Kolejna zmiana proponowana przez LPR polegałaby na wprowadzeniu jawności teczek członków partii politycznych, za ich zgodą. Jak zaznaczył Giertych, dotyczyłoby to przynajmniej członków zarządów partii. To - przyznał - wiązałoby się ze zmianą ustawy o partiach politycznych.
Giertych wyjaśnił, że chodzi o to, by uniknąć takich sytuacji jak w przypadku LPR, że na listach do Sejmu znalazły się osoby, które zostały uznane za kłamcę lustracyjnego. "Partia ponosi za to olbrzymią odpowiedzialność publiczną, a przed wciągnięciem na listę nie ma żadnej możliwości weryfikowania informacji o danej osobie" - uzasadniał.

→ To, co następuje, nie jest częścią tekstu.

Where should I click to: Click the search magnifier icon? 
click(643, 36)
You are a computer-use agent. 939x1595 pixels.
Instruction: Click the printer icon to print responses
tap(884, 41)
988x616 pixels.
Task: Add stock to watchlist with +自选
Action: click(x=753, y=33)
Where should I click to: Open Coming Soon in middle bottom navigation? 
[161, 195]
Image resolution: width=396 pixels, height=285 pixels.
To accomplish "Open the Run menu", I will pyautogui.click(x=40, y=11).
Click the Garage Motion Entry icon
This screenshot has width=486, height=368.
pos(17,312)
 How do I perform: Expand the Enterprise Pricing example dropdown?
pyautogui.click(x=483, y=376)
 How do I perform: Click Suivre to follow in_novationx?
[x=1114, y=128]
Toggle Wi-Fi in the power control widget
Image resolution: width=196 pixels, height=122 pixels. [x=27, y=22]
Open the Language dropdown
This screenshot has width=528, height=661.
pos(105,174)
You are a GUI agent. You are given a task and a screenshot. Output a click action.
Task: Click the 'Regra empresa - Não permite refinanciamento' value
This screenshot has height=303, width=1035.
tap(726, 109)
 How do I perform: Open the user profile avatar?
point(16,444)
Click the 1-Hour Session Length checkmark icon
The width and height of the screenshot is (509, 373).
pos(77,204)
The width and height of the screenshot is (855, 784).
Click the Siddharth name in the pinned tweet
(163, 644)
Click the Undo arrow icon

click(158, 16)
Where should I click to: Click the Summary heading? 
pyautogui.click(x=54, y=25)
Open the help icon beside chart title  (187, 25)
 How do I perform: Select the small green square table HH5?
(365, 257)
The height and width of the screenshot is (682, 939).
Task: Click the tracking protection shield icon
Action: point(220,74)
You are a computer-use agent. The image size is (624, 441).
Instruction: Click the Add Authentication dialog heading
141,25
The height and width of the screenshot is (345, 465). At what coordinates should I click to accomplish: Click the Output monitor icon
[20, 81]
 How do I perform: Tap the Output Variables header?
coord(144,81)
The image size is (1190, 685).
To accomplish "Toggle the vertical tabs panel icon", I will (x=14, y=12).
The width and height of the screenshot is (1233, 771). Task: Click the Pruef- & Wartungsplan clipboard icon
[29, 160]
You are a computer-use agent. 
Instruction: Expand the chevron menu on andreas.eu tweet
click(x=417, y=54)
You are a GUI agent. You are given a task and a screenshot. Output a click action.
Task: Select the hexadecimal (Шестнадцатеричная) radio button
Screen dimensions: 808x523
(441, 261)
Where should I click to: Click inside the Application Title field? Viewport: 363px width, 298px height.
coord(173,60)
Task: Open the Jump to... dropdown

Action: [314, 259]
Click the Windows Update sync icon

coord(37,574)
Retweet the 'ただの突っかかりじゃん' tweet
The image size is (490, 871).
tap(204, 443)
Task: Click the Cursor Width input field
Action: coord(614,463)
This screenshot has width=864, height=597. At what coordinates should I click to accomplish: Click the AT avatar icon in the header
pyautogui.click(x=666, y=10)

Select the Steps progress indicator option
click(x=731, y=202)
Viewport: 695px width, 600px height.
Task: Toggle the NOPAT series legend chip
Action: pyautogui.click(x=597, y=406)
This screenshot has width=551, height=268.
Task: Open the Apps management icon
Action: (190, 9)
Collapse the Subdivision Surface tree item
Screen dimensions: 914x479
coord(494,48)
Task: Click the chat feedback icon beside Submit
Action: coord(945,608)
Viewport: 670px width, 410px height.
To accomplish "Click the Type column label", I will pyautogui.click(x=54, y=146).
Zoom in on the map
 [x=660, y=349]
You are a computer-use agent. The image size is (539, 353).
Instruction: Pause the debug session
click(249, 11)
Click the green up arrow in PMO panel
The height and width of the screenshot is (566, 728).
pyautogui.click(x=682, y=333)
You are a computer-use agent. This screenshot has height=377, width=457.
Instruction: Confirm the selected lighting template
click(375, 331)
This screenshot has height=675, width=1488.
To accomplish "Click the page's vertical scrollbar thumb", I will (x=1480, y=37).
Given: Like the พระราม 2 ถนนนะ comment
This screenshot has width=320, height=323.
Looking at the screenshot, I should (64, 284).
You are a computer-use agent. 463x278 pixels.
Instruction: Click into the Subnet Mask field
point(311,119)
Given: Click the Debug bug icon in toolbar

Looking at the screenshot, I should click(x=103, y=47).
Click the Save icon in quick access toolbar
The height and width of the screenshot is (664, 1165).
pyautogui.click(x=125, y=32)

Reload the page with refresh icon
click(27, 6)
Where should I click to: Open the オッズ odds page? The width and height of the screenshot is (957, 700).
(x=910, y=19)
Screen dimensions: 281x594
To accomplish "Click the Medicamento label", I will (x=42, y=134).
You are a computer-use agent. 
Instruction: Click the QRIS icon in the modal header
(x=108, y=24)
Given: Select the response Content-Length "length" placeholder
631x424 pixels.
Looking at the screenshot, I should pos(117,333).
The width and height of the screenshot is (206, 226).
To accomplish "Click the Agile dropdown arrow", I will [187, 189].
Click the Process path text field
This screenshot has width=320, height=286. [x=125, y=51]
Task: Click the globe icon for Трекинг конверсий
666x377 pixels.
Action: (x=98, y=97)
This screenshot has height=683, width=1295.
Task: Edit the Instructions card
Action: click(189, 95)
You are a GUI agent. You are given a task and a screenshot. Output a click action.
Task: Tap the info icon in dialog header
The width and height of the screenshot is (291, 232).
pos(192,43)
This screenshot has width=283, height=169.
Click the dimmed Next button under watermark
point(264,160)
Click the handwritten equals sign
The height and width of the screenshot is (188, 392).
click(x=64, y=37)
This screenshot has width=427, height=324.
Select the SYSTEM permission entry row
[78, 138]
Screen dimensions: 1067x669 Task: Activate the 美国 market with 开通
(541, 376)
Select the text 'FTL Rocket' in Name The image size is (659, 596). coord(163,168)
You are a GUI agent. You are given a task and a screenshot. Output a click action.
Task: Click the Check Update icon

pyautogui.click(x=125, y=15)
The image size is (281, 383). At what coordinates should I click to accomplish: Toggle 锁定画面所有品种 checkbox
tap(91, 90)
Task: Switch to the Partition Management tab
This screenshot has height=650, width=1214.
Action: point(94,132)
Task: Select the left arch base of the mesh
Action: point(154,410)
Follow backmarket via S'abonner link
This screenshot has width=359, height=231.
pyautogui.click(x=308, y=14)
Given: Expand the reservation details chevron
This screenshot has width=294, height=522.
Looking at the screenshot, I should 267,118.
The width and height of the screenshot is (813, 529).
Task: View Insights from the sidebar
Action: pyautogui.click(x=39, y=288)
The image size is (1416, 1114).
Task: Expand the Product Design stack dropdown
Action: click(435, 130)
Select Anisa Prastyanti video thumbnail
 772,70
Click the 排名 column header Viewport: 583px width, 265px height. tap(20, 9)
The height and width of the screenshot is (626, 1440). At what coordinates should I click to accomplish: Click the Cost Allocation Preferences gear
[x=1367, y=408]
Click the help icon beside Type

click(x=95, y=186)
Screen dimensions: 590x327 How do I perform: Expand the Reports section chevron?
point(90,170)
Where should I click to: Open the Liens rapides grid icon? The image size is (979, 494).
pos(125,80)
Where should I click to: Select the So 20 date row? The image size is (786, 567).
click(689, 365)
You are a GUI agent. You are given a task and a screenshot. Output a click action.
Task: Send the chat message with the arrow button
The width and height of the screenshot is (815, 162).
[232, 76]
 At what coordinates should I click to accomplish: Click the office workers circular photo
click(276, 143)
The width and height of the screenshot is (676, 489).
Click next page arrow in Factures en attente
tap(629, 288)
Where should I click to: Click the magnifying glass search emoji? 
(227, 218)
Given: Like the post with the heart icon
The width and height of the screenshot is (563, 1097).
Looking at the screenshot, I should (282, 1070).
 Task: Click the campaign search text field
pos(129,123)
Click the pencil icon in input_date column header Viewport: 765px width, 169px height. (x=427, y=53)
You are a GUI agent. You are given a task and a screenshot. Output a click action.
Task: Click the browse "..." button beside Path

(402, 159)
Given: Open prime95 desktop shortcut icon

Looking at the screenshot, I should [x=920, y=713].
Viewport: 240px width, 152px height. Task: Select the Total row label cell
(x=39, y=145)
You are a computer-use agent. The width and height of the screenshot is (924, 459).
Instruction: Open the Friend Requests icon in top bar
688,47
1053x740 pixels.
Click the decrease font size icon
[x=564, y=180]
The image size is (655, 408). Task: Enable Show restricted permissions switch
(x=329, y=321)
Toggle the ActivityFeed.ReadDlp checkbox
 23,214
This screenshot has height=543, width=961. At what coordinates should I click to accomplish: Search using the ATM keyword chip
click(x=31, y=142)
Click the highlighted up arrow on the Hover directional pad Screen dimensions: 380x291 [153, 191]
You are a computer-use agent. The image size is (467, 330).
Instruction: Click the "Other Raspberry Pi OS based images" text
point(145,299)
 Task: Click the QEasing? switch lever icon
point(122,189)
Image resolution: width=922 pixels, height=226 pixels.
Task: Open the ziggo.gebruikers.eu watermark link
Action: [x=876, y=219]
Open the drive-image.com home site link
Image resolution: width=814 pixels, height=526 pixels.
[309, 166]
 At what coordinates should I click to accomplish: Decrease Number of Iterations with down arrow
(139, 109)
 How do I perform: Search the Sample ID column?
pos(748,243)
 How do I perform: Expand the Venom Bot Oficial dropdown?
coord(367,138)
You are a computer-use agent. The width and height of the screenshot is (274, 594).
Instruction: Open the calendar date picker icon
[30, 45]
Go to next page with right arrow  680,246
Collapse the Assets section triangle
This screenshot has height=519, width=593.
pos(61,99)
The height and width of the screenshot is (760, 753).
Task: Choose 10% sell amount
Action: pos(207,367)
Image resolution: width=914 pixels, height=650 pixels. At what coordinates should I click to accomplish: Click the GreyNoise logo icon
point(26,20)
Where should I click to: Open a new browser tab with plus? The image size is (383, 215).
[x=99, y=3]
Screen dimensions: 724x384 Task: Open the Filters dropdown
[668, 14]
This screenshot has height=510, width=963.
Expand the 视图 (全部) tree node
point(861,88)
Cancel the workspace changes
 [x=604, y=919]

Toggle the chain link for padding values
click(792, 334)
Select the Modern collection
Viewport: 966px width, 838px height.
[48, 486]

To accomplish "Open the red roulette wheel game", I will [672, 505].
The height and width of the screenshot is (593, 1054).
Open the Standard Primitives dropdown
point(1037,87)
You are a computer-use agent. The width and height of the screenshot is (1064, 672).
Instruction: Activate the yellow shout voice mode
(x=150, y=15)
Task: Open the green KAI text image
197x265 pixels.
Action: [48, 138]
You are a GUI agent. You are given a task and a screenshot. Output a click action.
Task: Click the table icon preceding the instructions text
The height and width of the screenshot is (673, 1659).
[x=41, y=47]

Według obecnych przepisów ustawy, nie ma możliwości, by partia polityczna mogła wystąpić do IPN z pytaniem, czy jakiś jej kandydat był agentem. Prawomocne wyroki o kłamstwie lustracyjnym danej osoby pełniącej funkcję publiczną są zaś publikowane w "Monitorze Polskim".
Trzecia propozycja Ligi zmiany w ustawie o IPN to rozszerzenie zadań Instytutu o "ściganie historycznych pomówień wobec Polski".
Jak dodał lider LPR, Instytut mógłby "ścigać podmioty szkalujące Polskę" poprzez np. używanie określeń "polskie obozy koncentracyjne". Podobne określenia pojawiały się w prasie zagranicznej przy okazji 60. rocznicy wyzwolenia obozu koncentracyjnego Auschwitz-Birkenau.
Dziś prokuratorzy pionu śledczego IPN ścigają zbrodnie hitlerowskie oraz komunistyczne. Ewentualnym znieważeniem narodu polskiego zajmuje się prokuratura powszechna.